*THE PROBLEM*: Find the line containing "Click the US flag icon beside Test Orgid" in the data below and repeat it, along with all later lines, exactly through the last one.

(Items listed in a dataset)
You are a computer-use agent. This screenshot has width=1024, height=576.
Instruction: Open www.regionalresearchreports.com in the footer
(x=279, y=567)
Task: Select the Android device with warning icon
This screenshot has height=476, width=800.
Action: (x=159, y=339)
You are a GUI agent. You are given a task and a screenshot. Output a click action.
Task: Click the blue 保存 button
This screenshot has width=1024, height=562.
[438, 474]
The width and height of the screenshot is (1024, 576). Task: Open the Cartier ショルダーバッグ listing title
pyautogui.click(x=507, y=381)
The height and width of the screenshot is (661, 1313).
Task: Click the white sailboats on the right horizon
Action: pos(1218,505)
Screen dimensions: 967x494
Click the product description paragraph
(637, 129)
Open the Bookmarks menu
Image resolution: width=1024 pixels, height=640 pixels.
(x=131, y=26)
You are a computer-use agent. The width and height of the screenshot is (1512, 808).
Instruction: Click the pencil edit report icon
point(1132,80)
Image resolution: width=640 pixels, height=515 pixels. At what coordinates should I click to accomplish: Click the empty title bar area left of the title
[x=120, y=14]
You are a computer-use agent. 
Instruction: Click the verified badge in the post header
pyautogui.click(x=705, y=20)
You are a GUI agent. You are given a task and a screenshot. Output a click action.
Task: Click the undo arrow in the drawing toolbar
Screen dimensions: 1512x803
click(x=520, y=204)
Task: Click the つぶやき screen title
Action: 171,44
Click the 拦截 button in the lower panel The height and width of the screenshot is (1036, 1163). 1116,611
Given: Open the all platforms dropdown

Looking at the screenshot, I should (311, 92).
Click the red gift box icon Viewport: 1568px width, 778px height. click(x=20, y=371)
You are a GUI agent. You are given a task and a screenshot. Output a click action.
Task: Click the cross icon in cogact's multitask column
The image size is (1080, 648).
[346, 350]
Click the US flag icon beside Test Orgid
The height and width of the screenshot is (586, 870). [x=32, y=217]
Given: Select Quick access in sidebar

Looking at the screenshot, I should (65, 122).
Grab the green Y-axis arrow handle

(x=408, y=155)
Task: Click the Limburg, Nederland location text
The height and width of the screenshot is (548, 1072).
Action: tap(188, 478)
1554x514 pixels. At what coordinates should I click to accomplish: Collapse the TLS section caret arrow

*EXPECTED ANSWER*:
Click the US flag icon beside Test Orgid
The height and width of the screenshot is (586, 870). [x=32, y=217]
Given: Select Quick access in sidebar

Looking at the screenshot, I should (65, 122).
Grab the green Y-axis arrow handle

(x=408, y=155)
Task: Click the Limburg, Nederland location text
The height and width of the screenshot is (548, 1072).
Action: tap(188, 478)
1554x514 pixels. At what coordinates should I click to accomplish: Collapse the TLS section caret arrow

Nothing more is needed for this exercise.